Private equity firms are generally seeing portfolio companies improve, fund valuations rally and activity increase, while limited partners – even if pushing for better terms – have also seen portfolios rebound and distributions increase, according to both GPs and LPs speaking at the conference.

“What a difference a year makes,” remarked Leon Black, the chief executive of Apollo Global Management, which he founded in 1990 after having spent 13 years at Drexel. “Our portfolio seems to be in much better shape, the world is off the edge of the precipice, our LPs are still talking to us.”

One of the positive indicators frequently cited by speakers was the robustness of high yield credit markets. The irony was not lost on some of the 3,000 delegates, many of whom would have attended the infamous “Predators Ball”: the annual high yield conference that Drexel began throwing in 1988 at the very same Beverly Hilton.

Black cautioned, however, that while things may be better than they were a year ago, the key ingredients for conventional leveraged buyouts – low prices, robust financing and a stable economic environment – remain elusive. “I think if your model is traditional buyouts in the US, it could be of grave concern,” he said, stressing that firms must be active in multiple regions or have various investment strategies to adapt to changed opportunities.

David Bonderman, co-founder of TPG, agreed that market conditions were different from region to region. “These days the world is like Gaul, divided in three parts,” he said, noting the US private equity market was once again leading with leverage, but that Asian and European opportunity sets were different. “In Asia, where there’s a mini-boom and edge of a bubble again, local lenders are opening up and there’s more activity,” Bonderman said. “Then you’ve got Europe, which is deader than a doornail in most cases,” he said, adding that sovereign issues were likely to impact market activity.

Exposure to 2005, 2006, and 2007 vintage years remains a concern for LPs, given the portfolio company debt that will need refinancing in the next few years. “About half the money ever invested in private equity was invested in ‘05, ‘06 and ‘07,” said Joseph Dear, chief investment officer of the California Public Employees’ Retirement System. “If those capital structures fail, then the consequences for investors in private equity are going to be catastrophic and presumably will have a lasting long term impact on private equity going forward.”
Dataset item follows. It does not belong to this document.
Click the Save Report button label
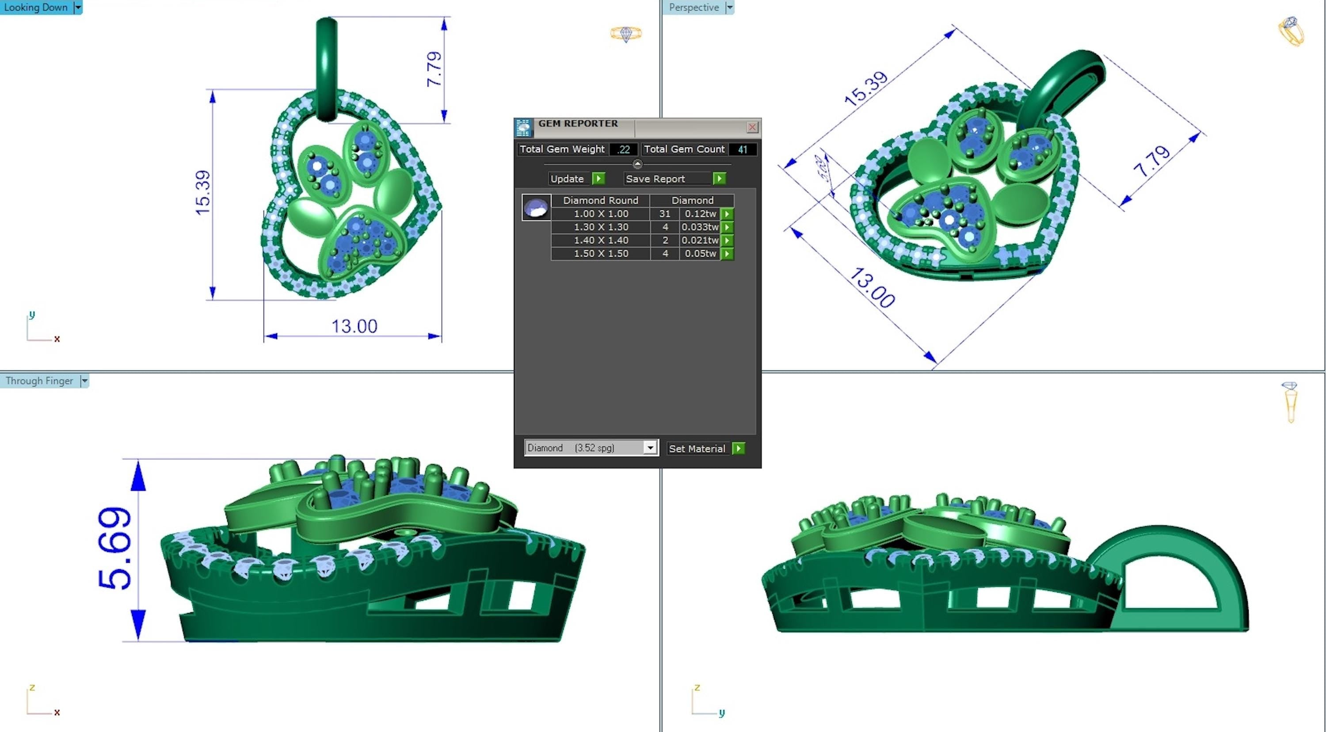 [655, 179]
If the companies are able to refinance, in many cases, the returns may not be “spectacular” but should be adequate to beat LPs’ targets, he said, noting CalPERS expects its private equity programme to outperform public markets by 3 percent. While that may seem lacklustre, Dear stressed that regardless of how CalPERS retools its allocation mix – for it may cast aside traditional portfolio silos divided by securities and geographies – private equity will continue to have an important place in the portfolio. “I don’t know how we make our return objectives without investing in illiquid assets,” he said. That, as you may imagine, gave GPs in the crowd a reason to smile just a little bit wider.